Star Marianas Air, Inc. is a U.S. commuter airline headquartered at Tinian International Airport in Tinian Municipality, Northern Mariana Islands. It operates scheduled and charter passenger service in the Commonwealth of the Northern Mariana Islands and Guam, both U.S. territories in the Pacific Ocean.

History
Star Marianas Air is named after four islands that constitute the Commonwealth of the Northern Mariana Islands, Saipan, Tinian, Aguigan, and Rota.

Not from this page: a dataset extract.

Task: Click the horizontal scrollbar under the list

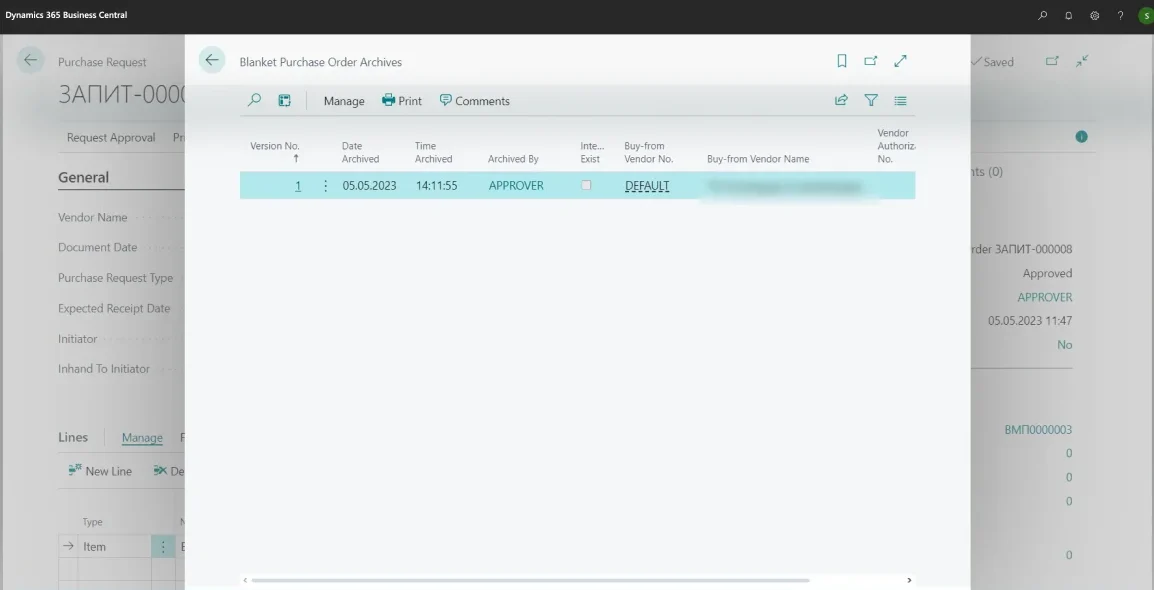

Star Mariana's Air was founded in 2008 and was approved by the FAA on April 1, 2009 to operate in the Northern Mariana Islands. The first flight took place on 2 April 2009 between the islands Tinian and Saipan with a Piper PA-32.

In 2010, three more Piper PA-32s were purchased, doubling the fleet from three to six aircraft. In 2013, the first of five Piper PA-31s was acquired and charter flights were added to the islands of Rota and Guam.

In June 2014, the airline was authorized by the FAA and the United States Department of Transportation to operate scheduled flights from Saipan Airport to Rota and Tinian Airports. Previously, there were only charter flights.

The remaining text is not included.